Let’s leave that madness aside and stress that, whether it’s Lyft/Uber drivers or food delivery workers, it’s nigh-impossible to conceive of a scenario in which the ABC test can be passed. Among many other stumbling blocks, these are some of the most controlled and directed workers in the history of mankind. These workers should all be employees.
“There is no doubt they will need to revamp their worker classifications in light of the Dynamex case,” says Golden Gate University labor law professor Hina Shah. Adds UC Hastings labor law professor Veena Dubal, “Under Dynamex, companies like DoorDash, GrubHub, and Postmates are misclassifying their workers.” And, adds Dubal’s Hastings colleague, Reuel Schiller, that’s nothing new. “This idea of getting competitive advantage through regulatory avoidance — it happens all the time.”

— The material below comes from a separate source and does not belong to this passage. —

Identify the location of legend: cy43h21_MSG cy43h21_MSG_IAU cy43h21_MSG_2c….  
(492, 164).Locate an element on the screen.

But there’s a difference between government and politics. In addition to spending heavily on (extremely creative) lawyers, app-based outfits lobby heavily, too. They also contribute mightily to individual politicians; Uber, for one, maxed out its givings to Gov. Gavin Newsom, always a friend in need for disruptive tech.

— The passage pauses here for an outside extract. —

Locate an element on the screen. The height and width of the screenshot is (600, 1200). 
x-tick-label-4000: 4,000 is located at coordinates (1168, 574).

As such, Newsom’s message in the wake of the Dynamex ruling hasn’t been “enforce the law.” It’s been about collaboration and conciliation and creating a blue-ribbon panel to “expand worker opportunity.”

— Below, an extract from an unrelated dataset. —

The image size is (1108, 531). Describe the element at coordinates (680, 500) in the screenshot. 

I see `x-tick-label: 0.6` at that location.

That’s fun. One could argue that the state Supreme Court’s ruling already did just that.
So, local enforcement agencies aren’t exactly incentivized to start kicking down doors and, ahem, enforce the law. Everyone is waiting to see what happens in Sacramento, how various bills clarifying Dynamex fare in the legislature, and how numerous lawsuits are decided.
Pat Mulligan, the head of the local Office of Labor Standards and Enforcement (OLSE), says he has several open cases regarding food delivery outfits. And, soon, he may have one more. Heisler has had conversations with the offices of Supervisors Hillary Ronen and Rafael Mandelman — and Peskin tells your humble narrator that, if he receives a favorable OLSE ruling in l’affaire Door Dash, he’d be amenable to filing a broader complaint of the sort Heisler envisions: “Oh, yes — in a hot second.”
Until then, everyone here at Mission Pie keeps knitting, and drinking coffee, and eating forkfuls of dessert for breakfast. And, outside, we’re in stasis, too: The workers for delivery services don’t benefit from wage or hour laws or have health insurance, and, in the event something goes dreadfully wrong, they’re subsidized by the social safety net (i.e. you).
Establishments like Heisler’s also pay taxes that enable this social safety net, yet find their business being syphoned away by outfits that, expressly, do not.
It’s not clear how tenable this is for the restaurants that make the food — without whom all of this would be impossible.
When you work in the pie business and rogues don’t follow the law, people get hurt. And things wither and die.